SOURCE TEXT:

%%

Saturday, 23 March, 2019

Genetic study tells how long people potentially live

21 Oct 2018, 19:38 ( 5 Months ago) | updated: 21 Oct 2018, 19:39 ( 5 Months ago)

DF-Xinhua Report
File Photo Xinhua.

A study presented at the just-finished American Society of Human Genetics 2018 Annual Meeting in San Diego reported a way to estimate whether an individual can expect to live longer or shorter than average.

   An international research group studied the effect of genetic variations on lifespan across the human genome, which could improve our understanding of the diseases and cellular pathways involved in aging.

   In the largest ever genome-wide association study of lifespan, the researchers paired genetic data from more than 500,000 participants in the United Kingdom Biobank and other cohorts with data on the lifespan of each participant's parents.

   They didn' t study the effects of one or more selected genes on lifespan, but looked across the whole genome to answer the question in a more open-ended way.

   The paper's first author Paul Timmers from the University of Edinburgh said that because the effect of any given gene is so small, the large sample size was necessary to identify genes relevant to lifespan with enough statistical power.

   They confirmed six previously identified associations between genes and aging, such as the APOE gene, and they also discovered 21 new genomic regions that influence lifespan.

   Using their results to develop a polygenic risk score for lifespan, they developed a single, personalized genomic score that estimates a person's genetic likelihood of a longer life.

%%

DATA EXTRACT:
%%

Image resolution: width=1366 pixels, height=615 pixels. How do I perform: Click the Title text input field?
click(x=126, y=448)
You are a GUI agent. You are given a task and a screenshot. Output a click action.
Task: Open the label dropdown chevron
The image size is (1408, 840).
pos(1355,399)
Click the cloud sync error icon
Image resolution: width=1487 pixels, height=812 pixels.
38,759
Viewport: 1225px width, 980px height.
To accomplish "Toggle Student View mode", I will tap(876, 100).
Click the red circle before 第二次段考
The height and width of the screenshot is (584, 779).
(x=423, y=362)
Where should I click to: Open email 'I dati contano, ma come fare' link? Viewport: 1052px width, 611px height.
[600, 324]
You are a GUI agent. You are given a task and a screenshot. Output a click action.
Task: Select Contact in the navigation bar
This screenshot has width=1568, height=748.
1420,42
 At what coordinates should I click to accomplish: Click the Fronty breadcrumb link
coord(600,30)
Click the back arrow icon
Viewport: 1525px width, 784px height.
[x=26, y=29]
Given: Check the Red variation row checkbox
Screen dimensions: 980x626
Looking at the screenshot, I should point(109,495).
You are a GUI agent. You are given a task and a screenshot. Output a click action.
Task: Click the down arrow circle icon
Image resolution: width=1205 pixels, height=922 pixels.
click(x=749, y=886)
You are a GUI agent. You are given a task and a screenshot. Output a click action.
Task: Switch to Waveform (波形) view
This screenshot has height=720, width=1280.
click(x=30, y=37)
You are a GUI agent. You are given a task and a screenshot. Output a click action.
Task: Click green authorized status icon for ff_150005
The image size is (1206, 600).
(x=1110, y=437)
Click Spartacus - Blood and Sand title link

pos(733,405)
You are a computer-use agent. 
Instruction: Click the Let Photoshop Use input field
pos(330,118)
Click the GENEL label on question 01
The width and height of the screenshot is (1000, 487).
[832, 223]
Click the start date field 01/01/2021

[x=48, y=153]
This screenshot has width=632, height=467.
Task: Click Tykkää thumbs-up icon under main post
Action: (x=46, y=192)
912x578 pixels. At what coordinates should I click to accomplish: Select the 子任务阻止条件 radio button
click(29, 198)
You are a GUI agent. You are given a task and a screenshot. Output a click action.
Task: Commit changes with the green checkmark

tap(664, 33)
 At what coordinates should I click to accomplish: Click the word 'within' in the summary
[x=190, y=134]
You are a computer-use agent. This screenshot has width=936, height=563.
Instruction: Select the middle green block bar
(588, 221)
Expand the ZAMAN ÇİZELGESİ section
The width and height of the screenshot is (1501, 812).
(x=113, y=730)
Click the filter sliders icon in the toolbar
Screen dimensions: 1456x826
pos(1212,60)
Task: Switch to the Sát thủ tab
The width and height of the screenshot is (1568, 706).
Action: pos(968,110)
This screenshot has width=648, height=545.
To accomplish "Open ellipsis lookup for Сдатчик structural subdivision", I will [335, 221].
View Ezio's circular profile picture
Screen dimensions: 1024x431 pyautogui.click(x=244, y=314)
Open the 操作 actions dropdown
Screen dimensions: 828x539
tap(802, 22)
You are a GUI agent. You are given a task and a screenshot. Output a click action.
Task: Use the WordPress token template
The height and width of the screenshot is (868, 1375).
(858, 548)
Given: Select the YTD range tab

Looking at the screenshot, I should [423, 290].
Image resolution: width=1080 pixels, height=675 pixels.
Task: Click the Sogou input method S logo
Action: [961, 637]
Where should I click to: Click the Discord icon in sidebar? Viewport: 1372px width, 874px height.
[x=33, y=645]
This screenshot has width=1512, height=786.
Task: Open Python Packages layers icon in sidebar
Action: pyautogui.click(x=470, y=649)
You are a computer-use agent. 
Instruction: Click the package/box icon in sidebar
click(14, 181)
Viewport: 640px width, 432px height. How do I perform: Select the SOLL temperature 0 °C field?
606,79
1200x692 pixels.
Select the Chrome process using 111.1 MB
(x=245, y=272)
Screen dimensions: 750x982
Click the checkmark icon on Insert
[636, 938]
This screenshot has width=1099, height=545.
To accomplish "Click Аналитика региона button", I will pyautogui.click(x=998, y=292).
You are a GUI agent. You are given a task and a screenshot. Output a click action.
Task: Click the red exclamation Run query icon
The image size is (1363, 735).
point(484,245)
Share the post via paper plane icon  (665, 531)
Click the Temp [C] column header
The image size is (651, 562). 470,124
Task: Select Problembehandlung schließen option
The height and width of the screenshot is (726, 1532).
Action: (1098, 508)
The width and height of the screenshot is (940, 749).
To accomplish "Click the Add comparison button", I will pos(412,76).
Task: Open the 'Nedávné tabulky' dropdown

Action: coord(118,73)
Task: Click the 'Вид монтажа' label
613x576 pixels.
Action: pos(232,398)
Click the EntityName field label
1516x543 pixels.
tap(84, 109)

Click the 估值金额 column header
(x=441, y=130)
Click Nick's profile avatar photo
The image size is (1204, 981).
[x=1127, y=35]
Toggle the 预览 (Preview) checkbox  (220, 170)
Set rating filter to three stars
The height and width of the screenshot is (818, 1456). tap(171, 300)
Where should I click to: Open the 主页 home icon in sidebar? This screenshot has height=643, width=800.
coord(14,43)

%%

WHAT TO WORK ON:
1. Could you write down the part of the lifespan genetics article that begins at the words "21 Oct 2018, 19:38 ( 5" and stops after "each participant's parents."?
2. Can you pick up the article on the genetic lifespan study after its last sentence and keep it going?
None of the items has any bearing on what is asked here.

EXERCISE ANSWERS:
1.
21 Oct 2018, 19:38 ( 5 Months ago) | updated: 21 Oct 2018, 19:39 ( 5 Months ago)

DF-Xinhua Report
File Photo Xinhua.

A study presented at the just-finished American Society of Human Genetics 2018 Annual Meeting in San Diego reported a way to estimate whether an individual can expect to live longer or shorter than average.

   An international research group studied the effect of genetic variations on lifespan across the human genome, which could improve our understanding of the diseases and cellular pathways involved in aging.

   In the largest ever genome-wide association study of lifespan, the researchers paired genetic data from more than 500,000 participants in the United Kingdom Biobank and other cohorts with data on the lifespan of each participant's parents.

2.
   "Using a person's genetic information alone, we can identify the 10 percent of people with the most protective genes, who will live an average of five years longer than the least protected 10 percent," said Timmers.

   Also, they wanted to know whether genetic variants were affecting the aging process directly or affecting risk of individual diseases that could lead to death.

   They found that among common variants, those found in at least one in 200 people that are associated with Alzheimer's disease, heart disease, and smoking-related conditions were linked to overall lifespan.

   However, they did not find lifespan associations for other cancers, suggesting that susceptibility to death caused by other cancers is due to rarer genetic variants or the environment.

   "We suspect that the variants we found, such as for smoking and Alzheimer's disease, pertain uniquely to the modern period of human history," said Timmers.

   "A genetic propensity to smoke wasn't harmful before we discovered tobacco, but it is now. Since natural selection has not yet had many generations to act on these variants, the variants are still fairly common," Timmers explained.